To survive a 12(b)(6) motion to dismiss, the plaintiff must, in accordance with Rule 8, allege "enough facts to state a claim to relief that is plausible on its face." Bell Atl. Corp. v. Twombly, 550 U.S. 544, 570 (2007). "A claim has facial plausibility when the Plaintiff pleads factual content that allows the court to draw the reasonable inference that the defendant is liable for the misconduct alleged." Ashcroft v. Iqbal, 556 U.S. 662, 678 (2009). "The plausibility standard is not akin to a `probability requirement,' but it asks for more than a sheer possibility that a defendant has acted unlawfully." Id. (quoting Twombly, 550 U.S. at 556). "While a complaint attacked by a Rule 12(b)(6) motion to dismiss does not need detailed factual allegations, a Plaintiff's obligation to provide the `grounds' of his `entitlement to relief' requires more than labels and conclusions." Twombly, 550 U.S. at 555 (internal citations omitted). Thus, "bare assertions . . . amount[ing] to nothing more than a `formulaic recitation of the elements' . . . are not entitled to be assumed true." Iqbal, 556 U.S. at 681. "[T]o be entitled to the presumption of truth, allegations in a complaint . . . must contain sufficient allegations of underlying facts to give fair notice and to enable the opposing party to defend itself effectively." Starr v. Baca, 652 F.3d 1202, 1216 (9th Cir. 2011). In practice, "a complaint . . . must contain either direct or inferential allegations respecting all the material elements necessary to sustain recovery under some viable legal theory." Twombly, 550 U.S. at 562.

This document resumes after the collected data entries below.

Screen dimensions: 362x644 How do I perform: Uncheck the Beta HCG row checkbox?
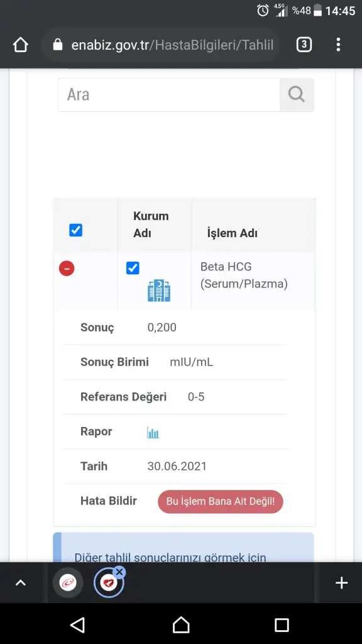[133, 268]
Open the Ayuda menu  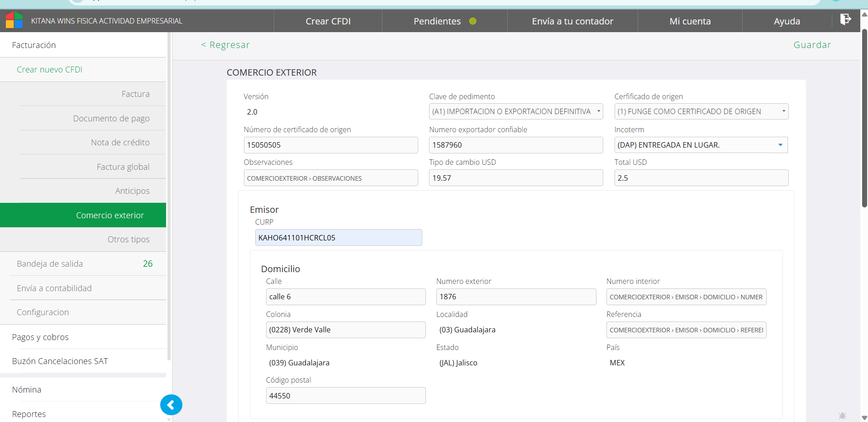point(787,21)
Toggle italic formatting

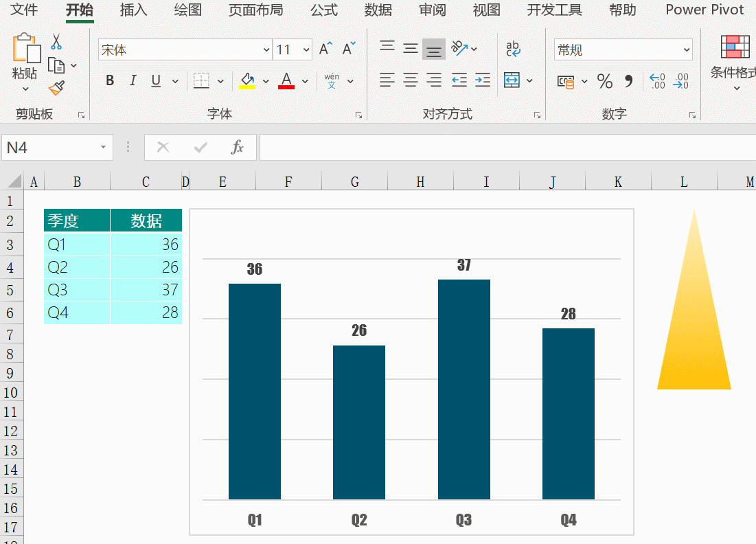(133, 80)
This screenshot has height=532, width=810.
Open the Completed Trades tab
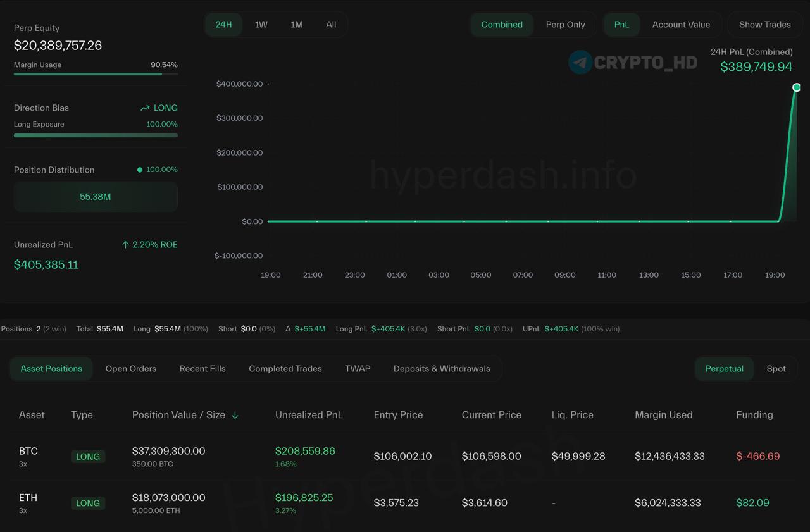tap(285, 369)
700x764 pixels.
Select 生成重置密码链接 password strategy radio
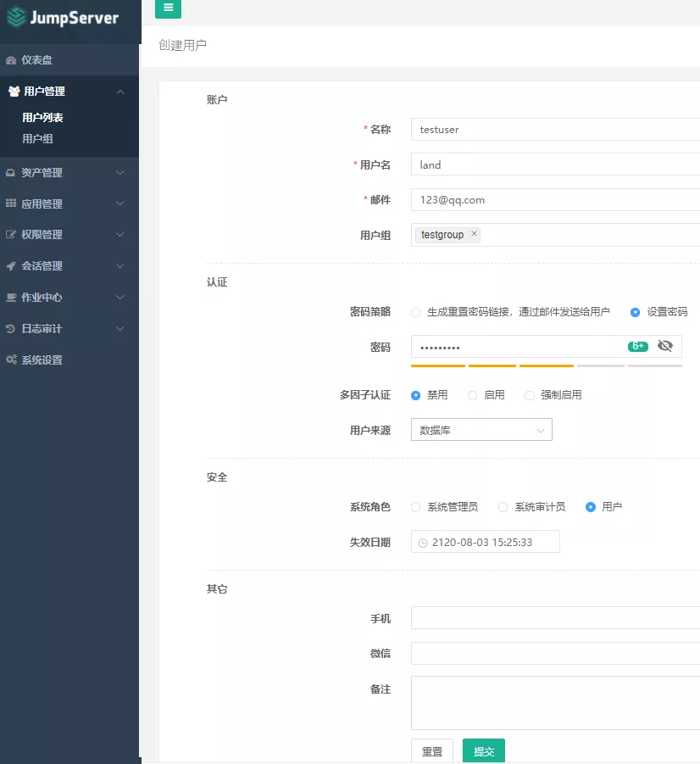[415, 312]
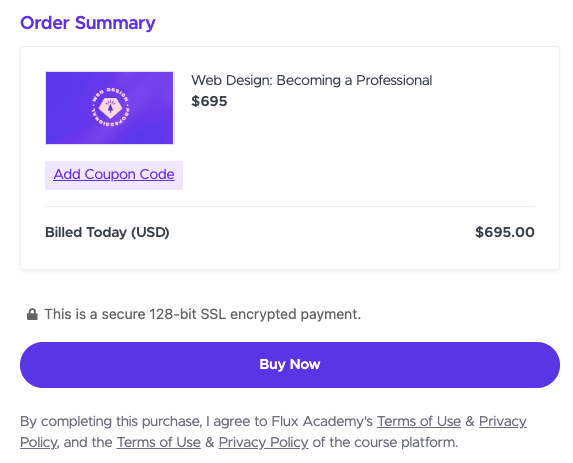The height and width of the screenshot is (463, 573).
Task: Click the circular Web Design Professional badge logo
Action: [110, 107]
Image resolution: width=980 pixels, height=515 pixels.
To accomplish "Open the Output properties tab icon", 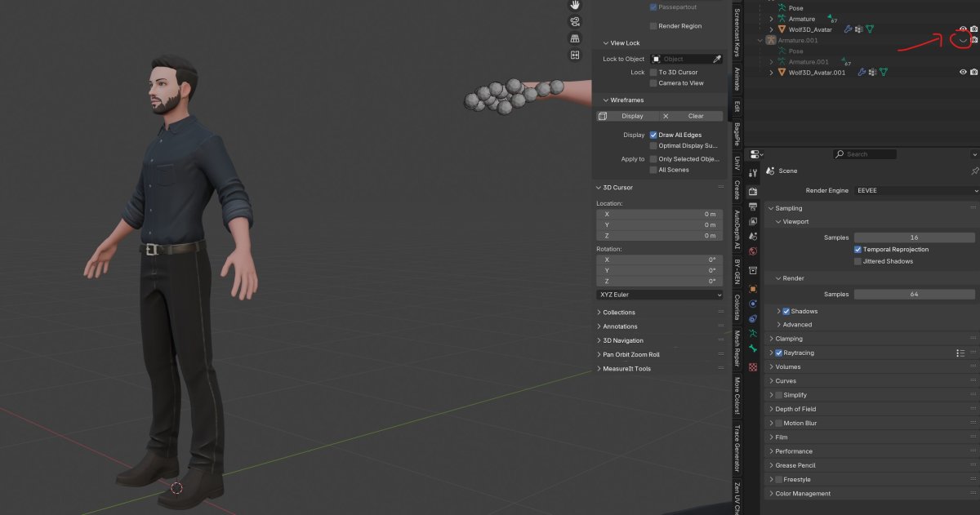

"Under Rule 12(b)(1), a defendant may challenge the plaintiff's jurisdictional allegations in one of two ways." Leite v. Crane Co., 749 F.3d 1117, 1121 (9th Cir. 2014). In a "facial" attack, the challenger accepts as true the plaintiff's allegations but "asserts that the allegations contained in the complaint are insufficient on their face to invoke federal jurisdiction." Safe Air for Everyone v. Meyer, 373 F.3d 1035, 1039 (9th Cir. 2004). The court "resolves a facial attack as it would a motion to dismiss under Rule 12(b)(6)." Pride v. Correa, 719 F.3d 1130, 1133 (9th Cir. 2013). In a "factual" attack, the challenger "contests the truth of the plaintiff's factual allegations, usually by introducing evidence outside the pleadings." Leite, 749 F.3d at 1121. In such circumstances, a court may examine extrinsic evidence without converting the motion to one for summary judgment, and there is no presumption of the truthfulness of the plaintiff's allegations. Safe Air for Everyone, 373 F.3d at 1039. Moreover, the plaintiff "bears the burden of proving by a preponderance of the evidence that each of the requirements for subject-matter jurisdiction has been met." Leite, 749 F.3d at 1121.
Writ of Mandamus
District courts "have original jurisdiction of any action in the nature of mandamus to compel an officer or employee of the United States or agency thereof to perform a duty owed to plaintiff." 28 U.S.C. § 1361. "Mandamus is an extraordinary remedy and is available to compel a federal official to perform his duty only if: (1) the individual's claim is clear and certain; (2) the official's duty is nondiscretionary and ministerial, and so plainly prescribed as to be free from doubt, and (3) no other adequate remedy is available." Patel v. Reno, 134 F.3d 929, 931 (9th Cir. 1997). Even if these requirements are satisfied, the district court retains the discretion to deny mandamus relief. Johnson v. Reilly, 349 F.3d 1149, 1154 (9th Cir. 2003).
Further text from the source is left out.